That’s from the title of a Harvard Gazette article today:
Most economists live in the world of theory, using careful calculations to predict the future. But Richard N. Cooper believed theory couldn’t tell the whole story when it came to solving real-world problems, particularly when they involve the whole world — which he amply demonstrated after a global recession in the 1970s.
The Maurits C. Boas Professor of International Economics “understood that human systems are complex,” said Kenneth Rogoff, professor of economics and Thomas D. Cabot Professor of Public Policy, a colleague of Cooper in Harvard’s economics department. “He wanted to bring realism, institutional understanding, and historical experience to economics, not just mathematical technique.”

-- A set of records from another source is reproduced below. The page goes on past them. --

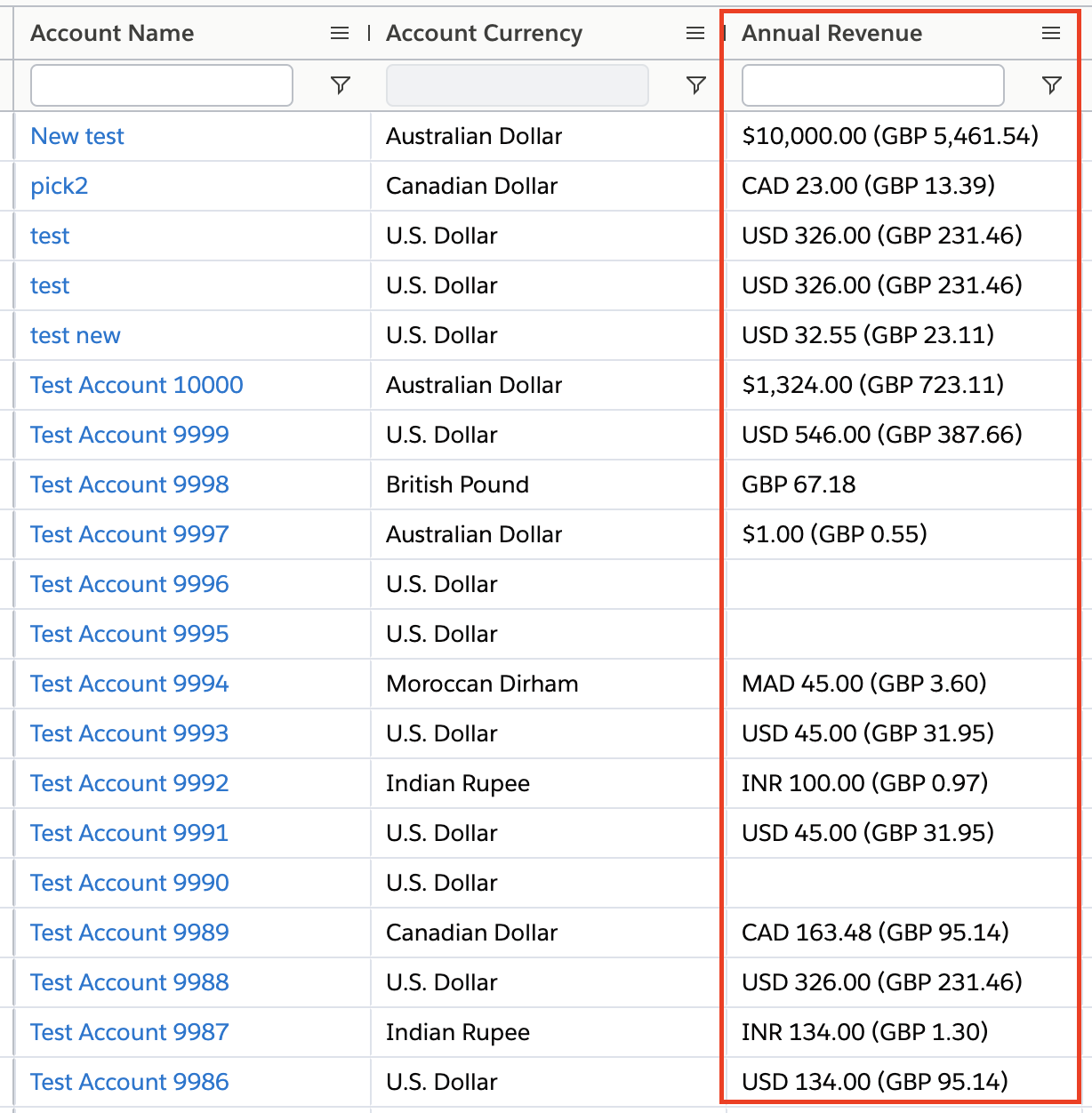This screenshot has height=1113, width=1092.
Task: Open Test Account 10000 record
Action: 137,385
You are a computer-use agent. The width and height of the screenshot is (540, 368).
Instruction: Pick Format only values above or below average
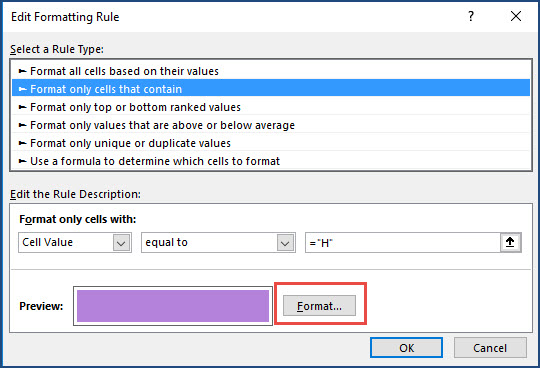271,125
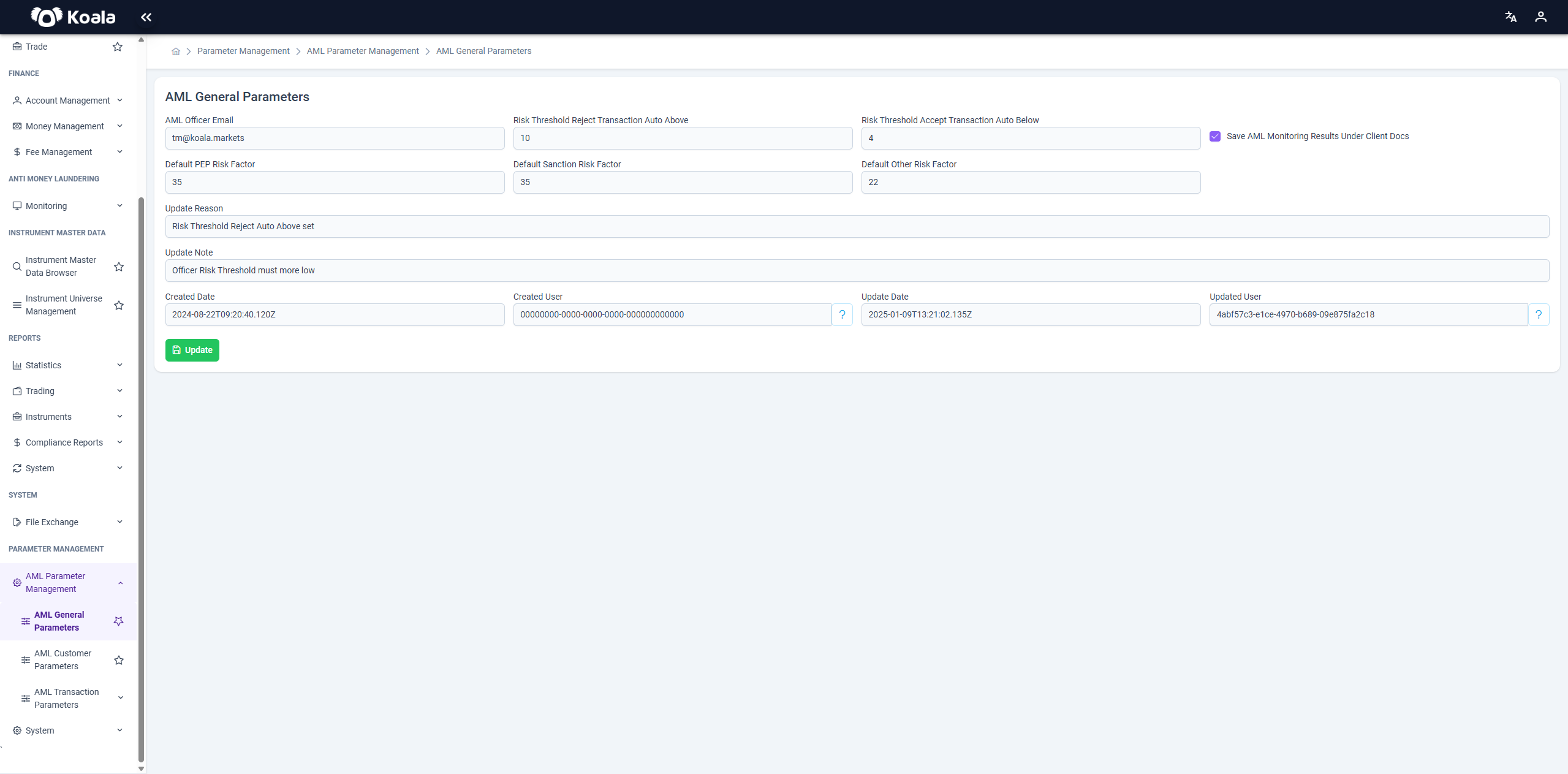Focus the AML Officer Email field
Image resolution: width=1568 pixels, height=774 pixels.
click(335, 138)
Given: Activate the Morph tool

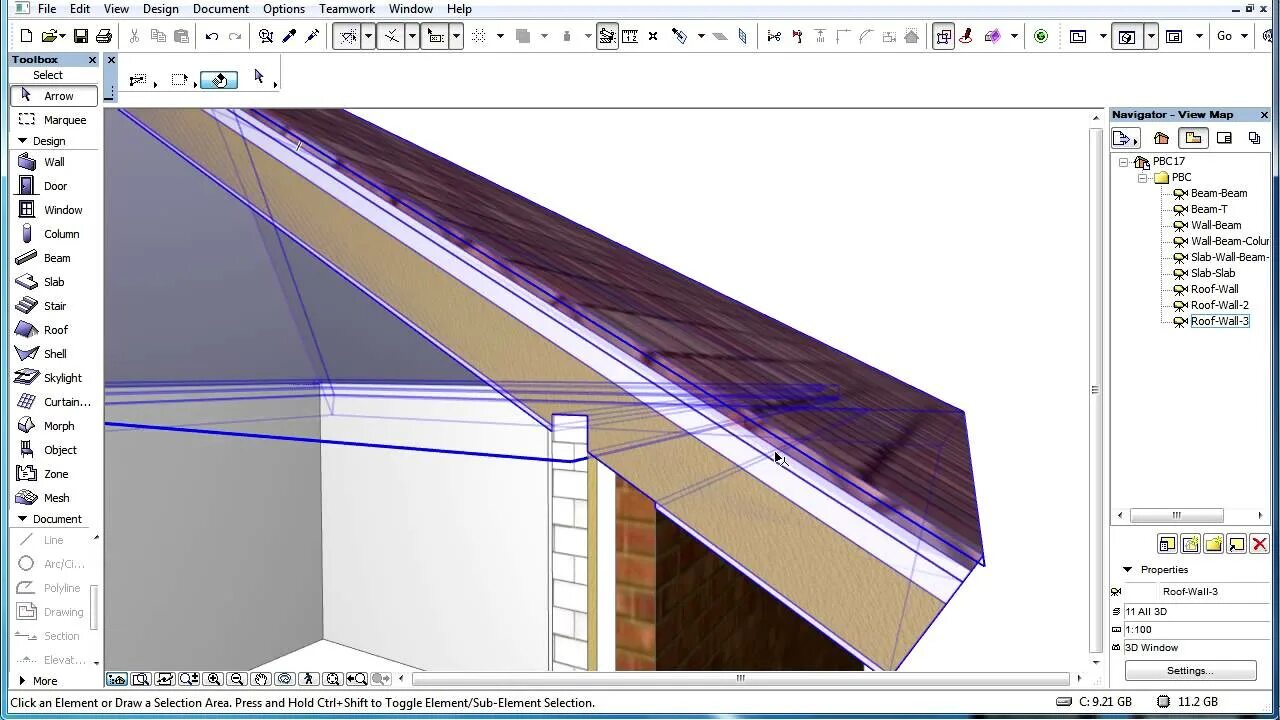Looking at the screenshot, I should tap(58, 426).
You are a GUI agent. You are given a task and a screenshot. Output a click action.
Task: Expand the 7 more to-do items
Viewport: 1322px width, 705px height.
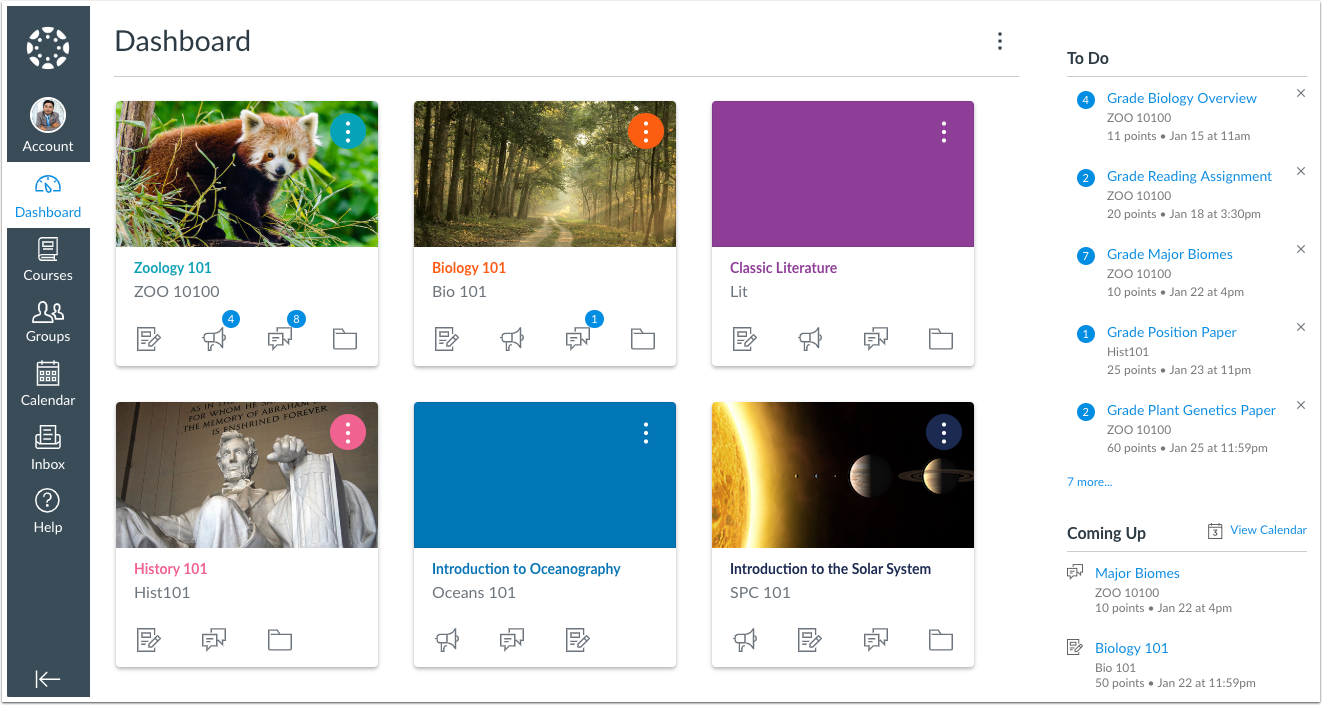point(1089,482)
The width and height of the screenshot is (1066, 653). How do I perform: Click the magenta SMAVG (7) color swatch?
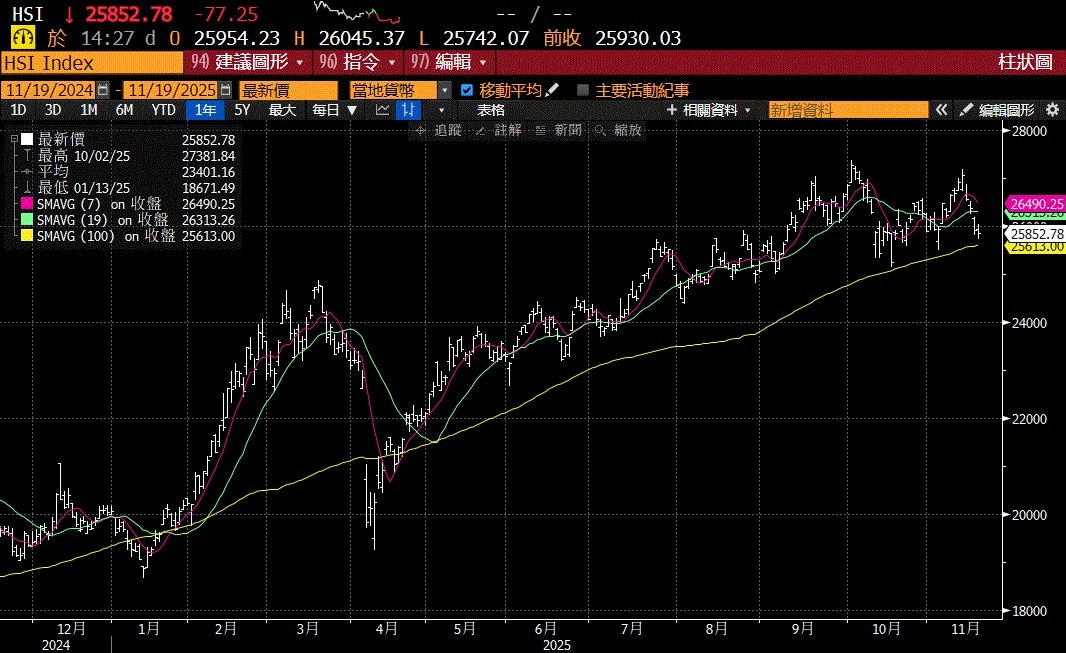click(x=28, y=204)
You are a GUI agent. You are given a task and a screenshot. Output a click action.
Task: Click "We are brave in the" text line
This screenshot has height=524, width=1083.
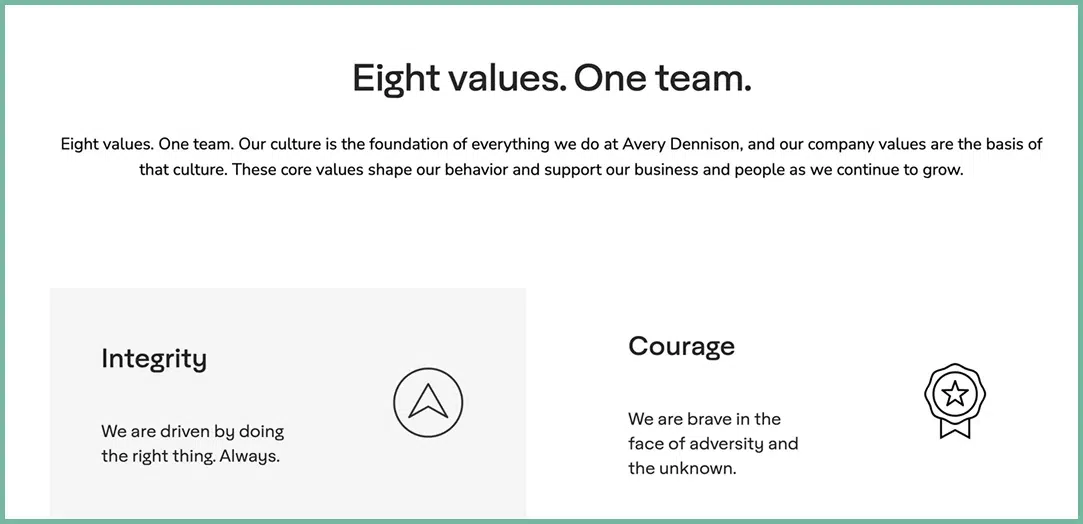(x=704, y=418)
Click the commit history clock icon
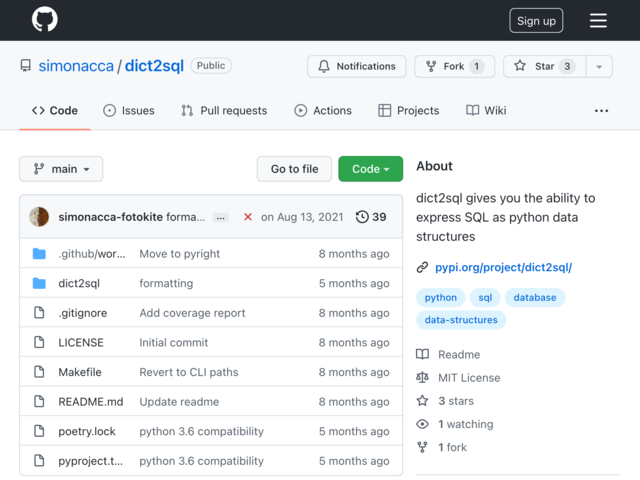 pos(362,217)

Cooper, who died Dec. 23 at age 86 from cancer, left his mark on the world of economics from his position at Harvard, where he taught for almost 40 years, and from the White House, where he worked under four different presidents as an adviser and policy expert.
As a researcher, Cooper was a trailblazer….
Entire article here. Jeff Frankel’s remembrance here. Professor Cooper was my first teacher of international economics, specifically international trade. I learned Stolper-Samuelson, the Chicken War (current tariffs on pickup trucks is the enduring legacy), and the demands of the steel industry for temporary (!) protection (this book by Bob Crandall was on the reading list). That knowledge informed my first task as a staff economist at CEA (reviewing a Commerce report on steel). Amazingly, nearly 40 years later, I’m still talking about, not only the same models, but the same topics (e.g., steel).
Cooper’s essay was influential in my senior thesis on macroeconomic stabilization policy in developing countries. And while I didn’t stay in touch with Professor Cooper in the years after graduating — only crossing paths a few times at conferences — his work still influenced my views. Here are some of my Econbrowser posts referring to him: The 2007 ERP on exchange rate determination, A misalignment primer, and A still relevant GAO classic.